Small, but perfectly formed: an interest calculation book from 1700

How was interest calculated in the 18th century? Learn about the smallest item in the Bank of England library’s special collection in our latest blog.
Published on 21 August 2023


Dorothy Fouracre, Collections Management Librarian

Deep within the Bank of England is an in-house library which not only supports the work of its staff, but also has a special collection of around 2,000 old or unusual books, gathered throughout the Bank’s history. Searching through this collection recently, I noticed a very small, unassuming book. Intrigued, I did some research, and discovered that not only is it (probably) the smallest book we have, but also extremely rare, and closely linked to the development of the City as a financial centre.

An interest calculation book title page

Title page from John Castaing’s Interest-book, 1700.

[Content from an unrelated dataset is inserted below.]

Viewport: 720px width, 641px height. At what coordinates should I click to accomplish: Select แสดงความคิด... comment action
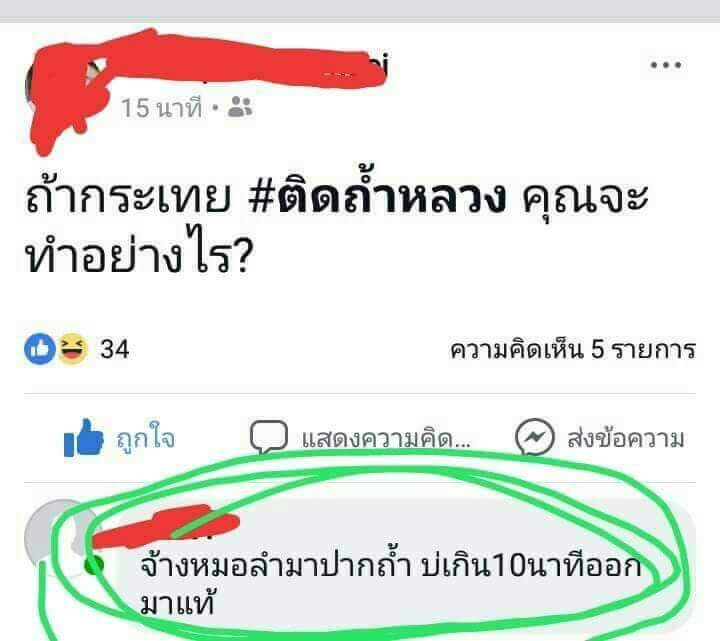pyautogui.click(x=386, y=439)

John Castaing’s 'An interest-book at 4, 5, 6, 7, 8 per c. from 1000 l. to 1 l., for 1 day to 92 days, and for 3, 6, 9, 12 months' was published in 1700. It sets out tables allowing the user to look up the interest gained on different sums of money over various time periods, rather than having to calculate it. Because it was used as a practical item in daily life, and therefore handled roughly and regularly, few copies have survived. There are three others in the UK, and one in the US.

Interest is the amount a lender charges for lending out money, usually expressed as a percentage of the loan. Determining interest was crucial to many of the financial and economic innovations of the Financial Revolution, which occurred during the late 1600s. Although earlier textbooks explained how to calculate it, handy reference books that eliminated the need for any sums, such as this one, grew in popularity from the 1690s onwards. The practical nature of this work was emphasised in advertisements for it, which described it as ‘very exact, and convenient, not much bigger than a spectacle case’. Its success is evident in the eight further editions that were published up until 1753. It was also heavily pirated, and the numerous errors in counterfeit copies led later editors to sign the genuine books in an attempt to authenticate them.


An interest calculation book table

Table from the book showing the interest gained on sums of money from £1 to £1,000 at 7%.

The Interest-book’s author, John Castaing, played a key role in the history of the London Stock Exchange. A French Huguenot, he came to England in the 1680s, escaping religious persecution in his home country. He became a broker in the emerging stock market and, in 1698, began posting the prices of stocks and commodities on the walls of Jonathan’s Coffee House in Change Alley, close to where the Bank now stands, twice a week. This is the first evidence of an organised exchange of this type in London, and the beginning of the modern stock exchange. Castaing’s Course of the Exchange became the de facto ‘official’ stock price publication. It is still published today as the Stock Exchange Daily Official List and is the longest continuously running financial periodical in the world.

Our copy of the Interest-book is signed by a John Ware with a stamp of a coat of arms, most likely his. Someone with this name worked at the Bank between 1746 and 1766, initially as an ‘out teller’ – collecting money due on bills and notes outside the building – before moving to the Cashier’s Office. Although the role of out teller might have involved calculating interest, this copy is in excellent condition and seems quite unused. It is also a little early for Ware’s job at the Bank. Perhaps, then, Ware just collected or enjoyed owning this little pocket calculator of its day.


An interest calculation book signature

Signature of John Ware and a coat of arms stamp.

An interest calculation book house list

‘House list’ of staff of the Bank in 1746. John Ware’s name appears at number 109, at the top right of the image. At the time, the Bank employed 137 people in total (Bank of England Archive reference E20/2).

The Bank’s library holds 11 other examples of such interest books, dating from 1700 to 1853. Chance encounters such as this remind me that much of our special collection remains relatively unexplored, and there must be many more (little) gems waiting to be rediscovered.